Marque Richardson discusses new project, 'Dear White People'

Lionsgate

By Jamie Bircoll, Daily Film Editor
Published October 26, 2014

“My dad is from here (Detroit.) The last time I was here, I was like 12, ” said actor Marque Richardson. “He grew up on Chalmers and Warner? Which I think is east side.”

He might mean Chalmers and Warren, but it’s not a detail which bogs him down. Richardson is a man of high energy, and right now, he could not be more enthusiastic to discuss his latest project, the satirical drama “Dear White People.”

The film, which opened at the State Theater this past weekend, illuminates the plight of a small, but vocal minority population at a fictional Ivy League school.

“When I read the script, I was attracted to the three dimensional aspects of these characters. The flaws, the complexity, everything — I loved it!” Richardson said at a roundtable media interview. “You don’t get a chance too often to dive into something like that.”

Richardson’s filmography ranges from one-off stints on TV shows like “ER” and “7th Heaven,” to more recent, recurring roles in “True Blood” and “The Newsroom.” But “Dear White People” might be his biggest, and certainly his most complex, role to date, as the militant activist Reggie — a “modern day Malcolm X” as Richardson describes. It’s a role that demands a balance between sharp comic timing and dead-eyed seriousness, although Richardson wasn’t entirely sure how to play it.

“I would listen to Malcolm X speeches and all this early ’80s and ’90s rap and hip hop, Public Enemy and N.W.A,” Richardson said. “I took it so serious, and when I saw it for the first time at Sundance (Film Festival), the audience is just dying laughing at certain parts, and I’m like ‘Wait, I was trying to be serious!’”

“Dear White People” is certainly a funny film, but it comes with a bite.

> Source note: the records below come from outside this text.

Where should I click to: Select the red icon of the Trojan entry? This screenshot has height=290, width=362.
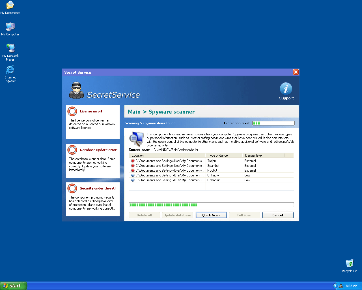point(133,161)
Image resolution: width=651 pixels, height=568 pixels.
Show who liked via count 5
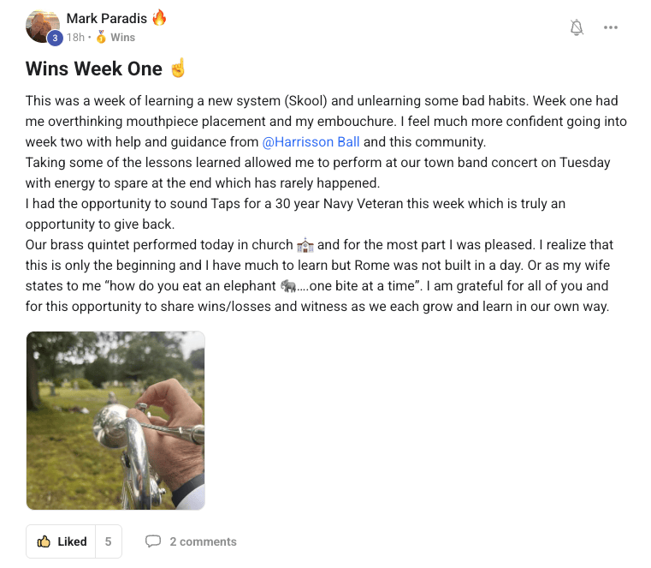(x=108, y=541)

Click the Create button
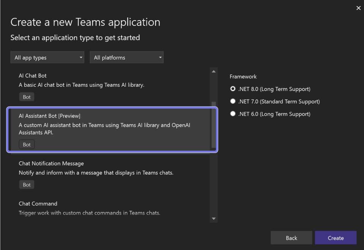point(336,238)
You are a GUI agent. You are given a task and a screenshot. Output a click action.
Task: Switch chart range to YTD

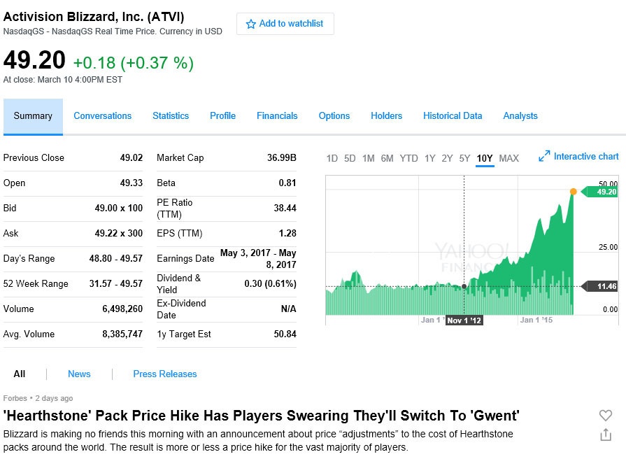[x=408, y=158]
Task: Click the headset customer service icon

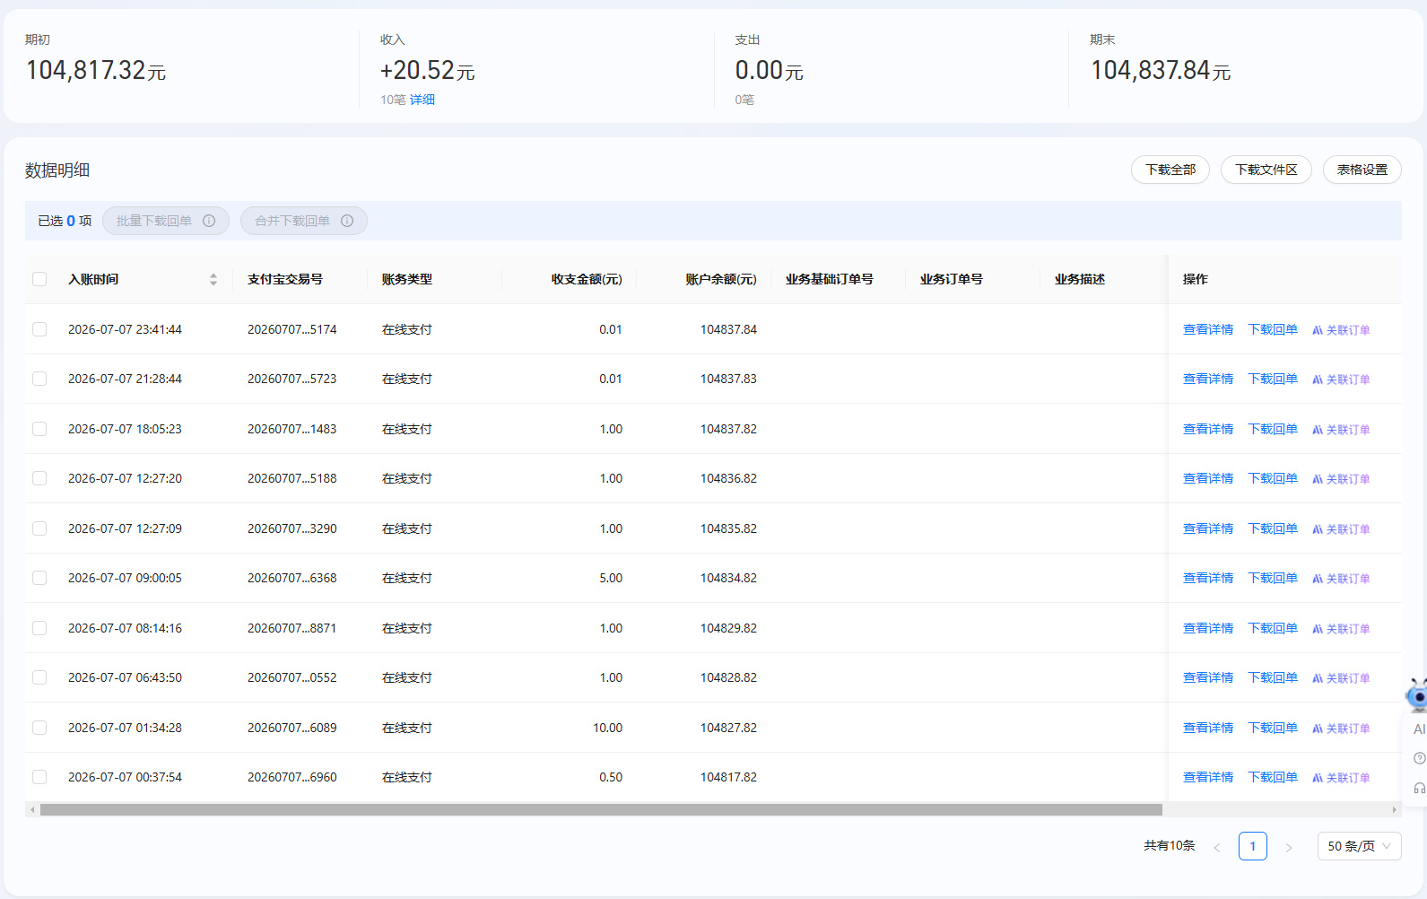Action: click(1419, 788)
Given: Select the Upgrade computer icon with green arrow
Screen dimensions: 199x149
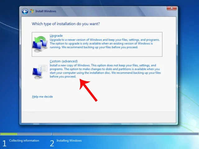Looking at the screenshot, I should [x=40, y=44].
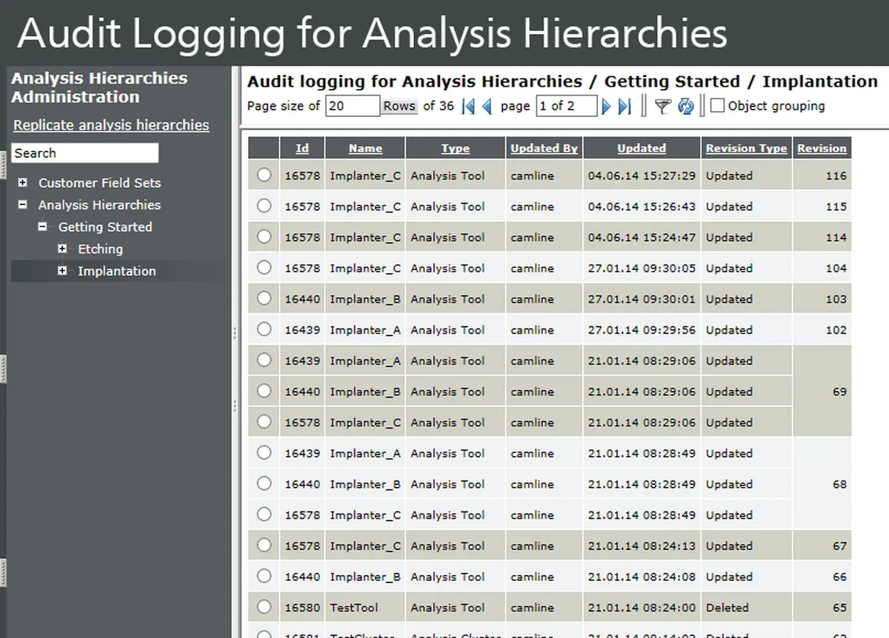Select the TestTool row radio button
The image size is (889, 638).
click(x=264, y=607)
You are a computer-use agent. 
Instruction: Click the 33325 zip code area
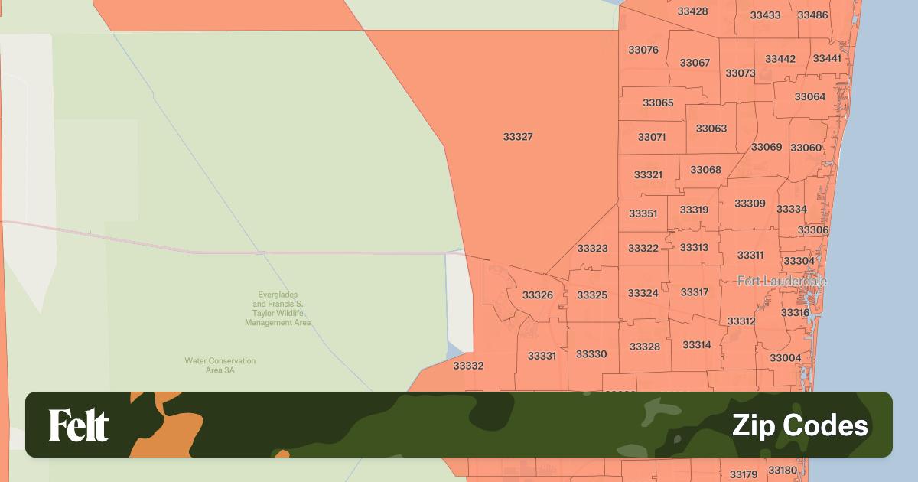pyautogui.click(x=591, y=295)
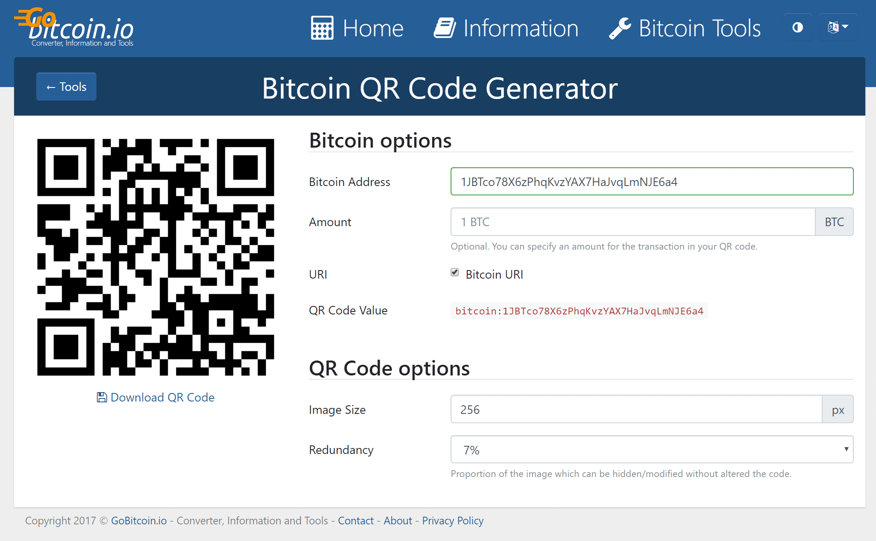Click the language/flag dropdown icon
This screenshot has width=876, height=541.
click(836, 27)
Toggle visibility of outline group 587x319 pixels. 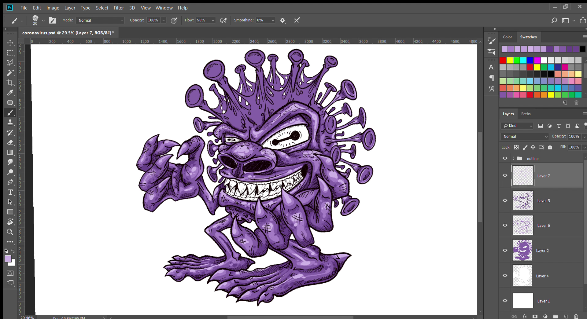[x=505, y=158]
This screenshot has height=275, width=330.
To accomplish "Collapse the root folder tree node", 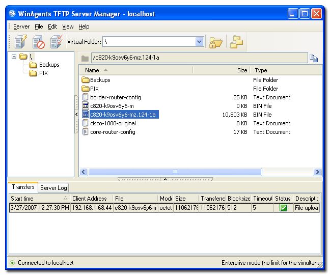I will click(14, 57).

Like all good satire, the film critiques society through a salvo of mockery, with shell after shell hammering modern racism, classism, intolerance and the overall failure to communicate. Sometimes it’s dead-on; sometimes it’s a bit tense. Richardson cites one particular scene where a group of activists declare “Fuck Tyler Perry” when discussing the films being screened at the local movie theater.

“I read that and I said, ‘Oh, all right. Well here we go,’” Richardson said. “But (director Justin Simien) wasn’t taking a jab at Tyler Perry with that line; he was taking a jab at Hollywood’s thinking people of color, that all we want to see is Tyler Perry. But what about the rest of us who want to see these black art-house, smart films?”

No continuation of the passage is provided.